Minutes later, the informant gets out of the SUV and walks to the house. A tall man in a hoodie greets him in the driveway and leads him inside.
Five minutes crawl by. The longer it goes, the better the chance something bad is happening. Suddenly the door to the house swings open, and the informant jumps down from the porch and walks away, head down, hands in his pocket. Back in the car, he’s holding a baggie with a gram of heroin. It’s the size of a pencil eraser.
“That’s a nice piece, bro,” says the agent in the back seat. “He cut that off a finger?” The informant shakes his head. “He don’t fuck around with fingers. Just fuckin’ bricks.”
Over the next half hour, the task-force agents point out a dozen more such targets, houses across the city where high-volume drug dealing is being done.
“We could do this all day, every day” in Lawrence, says the driver. “A house a day.”
But they aren’t able to. Lawrence’s budget crunch has all but gutted the city’s law enforcement. In fiscal year 2011, Lantigua cut the police department from 151 officers to 110. (Staffing levels have subsequently risen to 118 officers through grant funding, according to police chief John Romero.) After the reductions, felony crimes — including murder, rape, robbery, aggravated assault, burglary, arson, larceny, and auto theft — rose 23 percent from the previous year, Romero says.
The Lawrence Police Department’s “special operations” units have been especially hard hit by the cuts. The street narcotics unit, consisting of seven experienced plainclothes officers, was shut down by Lantigua (who declined to comment for this story) on July 1, 2010, along with five other special units that focused on gangs, burglaries, auto theft and insurance fraud, domestic violence, and community policing.
From July 1 to December 31, 2009, when the special ops units were fully staffed with a total of 35 cops, there were 990 felonies committed in Lawrence. During the same period a year later, after the cuts, that number rose to 1,410.

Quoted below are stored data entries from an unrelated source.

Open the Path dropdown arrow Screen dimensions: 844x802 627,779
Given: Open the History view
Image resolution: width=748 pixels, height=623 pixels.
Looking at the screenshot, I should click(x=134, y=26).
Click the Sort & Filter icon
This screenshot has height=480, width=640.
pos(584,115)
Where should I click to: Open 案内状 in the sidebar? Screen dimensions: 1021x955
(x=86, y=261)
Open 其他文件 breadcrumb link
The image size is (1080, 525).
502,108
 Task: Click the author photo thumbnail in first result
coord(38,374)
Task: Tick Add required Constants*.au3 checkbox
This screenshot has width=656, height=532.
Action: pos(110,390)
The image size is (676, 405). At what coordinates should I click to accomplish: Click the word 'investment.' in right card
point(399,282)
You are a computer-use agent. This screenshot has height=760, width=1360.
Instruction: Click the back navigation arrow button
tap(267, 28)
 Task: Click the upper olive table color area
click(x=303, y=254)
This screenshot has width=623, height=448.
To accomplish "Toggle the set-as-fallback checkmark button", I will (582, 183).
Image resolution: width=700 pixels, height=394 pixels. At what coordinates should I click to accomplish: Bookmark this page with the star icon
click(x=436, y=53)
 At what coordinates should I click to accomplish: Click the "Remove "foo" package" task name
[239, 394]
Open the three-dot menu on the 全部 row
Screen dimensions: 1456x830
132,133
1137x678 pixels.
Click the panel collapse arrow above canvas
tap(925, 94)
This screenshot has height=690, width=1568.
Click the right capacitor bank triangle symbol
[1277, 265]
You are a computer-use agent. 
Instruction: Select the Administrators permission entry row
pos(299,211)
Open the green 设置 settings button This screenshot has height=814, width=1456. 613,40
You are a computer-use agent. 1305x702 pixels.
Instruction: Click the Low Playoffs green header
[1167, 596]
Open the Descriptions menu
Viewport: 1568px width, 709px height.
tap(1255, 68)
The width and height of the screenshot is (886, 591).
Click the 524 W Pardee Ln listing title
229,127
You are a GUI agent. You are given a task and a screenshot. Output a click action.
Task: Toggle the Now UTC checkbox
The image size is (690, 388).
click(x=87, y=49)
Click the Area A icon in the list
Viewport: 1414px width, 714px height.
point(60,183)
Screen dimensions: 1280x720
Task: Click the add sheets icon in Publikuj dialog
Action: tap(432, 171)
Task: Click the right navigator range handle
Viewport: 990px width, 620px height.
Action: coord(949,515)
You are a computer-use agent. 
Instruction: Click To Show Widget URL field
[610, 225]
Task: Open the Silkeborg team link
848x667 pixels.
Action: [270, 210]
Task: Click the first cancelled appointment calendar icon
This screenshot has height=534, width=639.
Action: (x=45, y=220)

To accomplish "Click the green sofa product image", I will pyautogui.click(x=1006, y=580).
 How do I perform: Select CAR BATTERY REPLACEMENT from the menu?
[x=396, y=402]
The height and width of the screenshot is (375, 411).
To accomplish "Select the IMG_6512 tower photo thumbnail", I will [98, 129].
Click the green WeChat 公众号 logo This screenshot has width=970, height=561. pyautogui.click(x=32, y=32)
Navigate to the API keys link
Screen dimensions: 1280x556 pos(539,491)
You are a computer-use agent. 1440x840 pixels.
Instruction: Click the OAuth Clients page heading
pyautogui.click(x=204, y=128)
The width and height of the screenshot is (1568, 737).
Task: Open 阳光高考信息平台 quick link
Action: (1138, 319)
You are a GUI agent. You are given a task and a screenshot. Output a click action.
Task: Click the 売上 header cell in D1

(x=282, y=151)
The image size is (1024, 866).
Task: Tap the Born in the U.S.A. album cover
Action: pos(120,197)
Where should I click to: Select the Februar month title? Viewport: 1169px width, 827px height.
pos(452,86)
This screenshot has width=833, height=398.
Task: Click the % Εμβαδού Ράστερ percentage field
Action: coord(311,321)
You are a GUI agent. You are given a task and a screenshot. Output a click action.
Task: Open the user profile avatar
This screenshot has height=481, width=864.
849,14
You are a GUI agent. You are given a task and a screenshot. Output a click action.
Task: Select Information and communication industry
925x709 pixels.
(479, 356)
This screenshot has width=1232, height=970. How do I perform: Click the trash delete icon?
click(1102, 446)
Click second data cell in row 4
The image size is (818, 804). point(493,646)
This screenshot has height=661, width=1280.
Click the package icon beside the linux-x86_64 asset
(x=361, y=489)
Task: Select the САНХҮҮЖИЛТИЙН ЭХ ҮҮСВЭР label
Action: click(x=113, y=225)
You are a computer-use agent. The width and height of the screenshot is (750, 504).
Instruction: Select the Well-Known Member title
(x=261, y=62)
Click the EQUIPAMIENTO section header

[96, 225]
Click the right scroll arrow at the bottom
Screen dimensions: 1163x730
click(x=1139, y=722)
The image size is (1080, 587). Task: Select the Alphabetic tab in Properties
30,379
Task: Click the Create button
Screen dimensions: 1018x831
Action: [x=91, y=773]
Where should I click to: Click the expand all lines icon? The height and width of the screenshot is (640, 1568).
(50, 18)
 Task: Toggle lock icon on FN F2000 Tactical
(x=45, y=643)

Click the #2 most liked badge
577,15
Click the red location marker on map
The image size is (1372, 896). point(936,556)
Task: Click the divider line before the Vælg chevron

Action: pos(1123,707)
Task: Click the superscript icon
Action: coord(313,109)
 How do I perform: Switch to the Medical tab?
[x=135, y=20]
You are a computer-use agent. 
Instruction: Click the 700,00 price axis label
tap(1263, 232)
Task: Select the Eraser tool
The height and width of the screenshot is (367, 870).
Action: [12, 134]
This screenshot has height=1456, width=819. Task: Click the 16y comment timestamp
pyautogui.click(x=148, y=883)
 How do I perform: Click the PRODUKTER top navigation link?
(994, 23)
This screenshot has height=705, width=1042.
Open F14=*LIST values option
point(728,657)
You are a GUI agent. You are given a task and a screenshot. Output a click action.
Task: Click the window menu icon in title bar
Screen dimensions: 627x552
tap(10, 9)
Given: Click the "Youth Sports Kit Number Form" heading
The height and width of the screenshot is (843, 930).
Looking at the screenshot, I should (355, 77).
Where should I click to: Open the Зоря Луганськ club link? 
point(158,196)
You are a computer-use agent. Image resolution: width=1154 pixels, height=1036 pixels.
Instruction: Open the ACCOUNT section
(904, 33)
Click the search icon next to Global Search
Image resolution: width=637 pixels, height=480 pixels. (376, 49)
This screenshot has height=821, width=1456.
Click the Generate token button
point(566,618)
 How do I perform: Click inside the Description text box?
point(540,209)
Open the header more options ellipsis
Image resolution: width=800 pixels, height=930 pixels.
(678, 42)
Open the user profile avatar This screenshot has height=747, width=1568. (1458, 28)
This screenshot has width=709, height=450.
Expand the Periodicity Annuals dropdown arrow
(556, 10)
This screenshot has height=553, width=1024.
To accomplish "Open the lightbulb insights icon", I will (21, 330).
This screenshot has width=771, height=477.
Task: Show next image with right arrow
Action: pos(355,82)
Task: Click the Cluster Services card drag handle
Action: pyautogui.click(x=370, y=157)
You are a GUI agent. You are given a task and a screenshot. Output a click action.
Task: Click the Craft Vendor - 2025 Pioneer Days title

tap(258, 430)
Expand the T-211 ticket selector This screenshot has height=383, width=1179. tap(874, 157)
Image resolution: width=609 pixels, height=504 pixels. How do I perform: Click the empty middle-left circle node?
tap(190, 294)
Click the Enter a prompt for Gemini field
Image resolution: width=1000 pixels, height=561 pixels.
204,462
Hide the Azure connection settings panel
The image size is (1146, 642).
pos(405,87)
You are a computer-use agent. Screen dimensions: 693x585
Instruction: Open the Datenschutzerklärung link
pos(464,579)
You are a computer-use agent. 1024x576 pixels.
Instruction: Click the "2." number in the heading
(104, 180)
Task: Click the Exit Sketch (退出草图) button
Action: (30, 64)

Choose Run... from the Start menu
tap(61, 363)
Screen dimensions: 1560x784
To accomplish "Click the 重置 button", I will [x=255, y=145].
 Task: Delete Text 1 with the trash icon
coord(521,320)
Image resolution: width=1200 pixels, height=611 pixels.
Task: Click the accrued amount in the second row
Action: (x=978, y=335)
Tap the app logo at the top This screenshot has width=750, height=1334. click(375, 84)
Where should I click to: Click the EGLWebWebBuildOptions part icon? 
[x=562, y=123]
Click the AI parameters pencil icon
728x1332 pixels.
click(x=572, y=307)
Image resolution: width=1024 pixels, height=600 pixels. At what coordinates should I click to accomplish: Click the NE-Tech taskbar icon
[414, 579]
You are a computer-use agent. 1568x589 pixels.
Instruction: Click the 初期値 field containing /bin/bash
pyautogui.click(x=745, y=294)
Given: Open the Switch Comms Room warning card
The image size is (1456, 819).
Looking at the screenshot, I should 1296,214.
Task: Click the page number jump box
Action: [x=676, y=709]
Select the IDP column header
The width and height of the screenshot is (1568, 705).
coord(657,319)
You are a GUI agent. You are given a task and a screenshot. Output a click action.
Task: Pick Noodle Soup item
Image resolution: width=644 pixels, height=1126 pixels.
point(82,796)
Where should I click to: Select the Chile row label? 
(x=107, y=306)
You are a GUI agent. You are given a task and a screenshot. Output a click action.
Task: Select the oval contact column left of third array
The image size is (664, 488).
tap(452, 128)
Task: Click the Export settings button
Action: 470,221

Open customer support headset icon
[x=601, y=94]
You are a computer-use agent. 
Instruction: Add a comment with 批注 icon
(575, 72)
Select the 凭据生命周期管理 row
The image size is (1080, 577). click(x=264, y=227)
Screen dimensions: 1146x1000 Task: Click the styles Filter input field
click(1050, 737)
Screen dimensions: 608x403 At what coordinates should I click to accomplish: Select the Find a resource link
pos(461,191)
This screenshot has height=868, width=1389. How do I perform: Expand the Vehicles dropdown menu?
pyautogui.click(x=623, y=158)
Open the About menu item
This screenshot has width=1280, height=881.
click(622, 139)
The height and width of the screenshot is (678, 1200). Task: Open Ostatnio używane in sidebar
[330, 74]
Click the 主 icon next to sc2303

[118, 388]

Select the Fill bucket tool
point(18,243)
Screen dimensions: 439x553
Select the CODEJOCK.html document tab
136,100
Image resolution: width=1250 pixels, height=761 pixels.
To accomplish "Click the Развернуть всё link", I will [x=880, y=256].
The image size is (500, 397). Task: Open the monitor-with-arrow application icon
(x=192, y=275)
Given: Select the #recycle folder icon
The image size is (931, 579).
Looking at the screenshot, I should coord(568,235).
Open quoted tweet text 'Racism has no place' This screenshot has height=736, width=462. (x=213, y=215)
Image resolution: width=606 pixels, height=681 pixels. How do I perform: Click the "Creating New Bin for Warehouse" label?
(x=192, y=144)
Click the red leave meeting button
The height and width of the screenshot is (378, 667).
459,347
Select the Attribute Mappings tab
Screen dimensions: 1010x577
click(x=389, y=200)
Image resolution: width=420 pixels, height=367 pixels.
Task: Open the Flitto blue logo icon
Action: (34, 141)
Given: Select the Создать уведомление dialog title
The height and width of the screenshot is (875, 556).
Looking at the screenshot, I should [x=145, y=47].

“Drugs fuel most of the crime in the city,” says Romero, who was a New York City cop for 30 years before becoming Lawrence’s chief in 1999. He says that, on the one hand, he can understand the staff cuts. “I get it — there was no money. But I told the [city] council, you need to understand what’s going to happen.”
One of the task-force agents from the drug buy says the cuts have been devastating. “We’ve had 24 murders in the last 30 months,” he says. “I’d say 80 percent of those are drug-related. Taking away special operations has set the city back 15 or 20 years.”
Orlando Rosario drives a tow truck through the streets of Lawrence. A stout Latino Falstaff with a permanent 5 o’clock shadow, Rosario has been working for Sheehan’s Towing for more than a decade and knows every shopkeeper, cop, and crackhead in the city. Driving along, he points to where an expensive SUV has been left running at the curb — an incongruous sight in this neighborhood filled with junk cars and taxis.
“Watch,” he says. “That’s a drug house.”
As we cruise by, an attractive fortyish blonde walks briskly outside and slams herself into the driver’s seat. She has something in her hand and stares down lovingly at it. In the passenger seat is a young boy who’d been left alone in the car.
Rosario points out one drug house after another. Passing a fast-food restaurant at the intersection of Essex Street and Broadway, he says, “Here’s where all the crackheads and prostitutes go in the morning. You’ll see ’em here every day between 7 and 9. It’s like their office.”
Broadway is thick with traffic between Essex and Lowell streets. A short while later, a guy pulls up alongside, calling out in Spanish to Rosario.
“He’s a teacher,” Rosario says. “Bigtime drug dealer.”
Born in the Dominican Republic, William Lantigua moved to the U.S. in 1974 at the age of 19, settling in Lawrence. He worked as a technician at Schneider Electric in North Andover for 23 years while doubling as a community organizer and volunteer campaign strategist in local elections. In 2002, he was elected to the Massachusetts House of Representatives from Lawrence’s 16th Essex District. He was reelected four times before announcing his candidacy for mayor of Lawrence in 2008.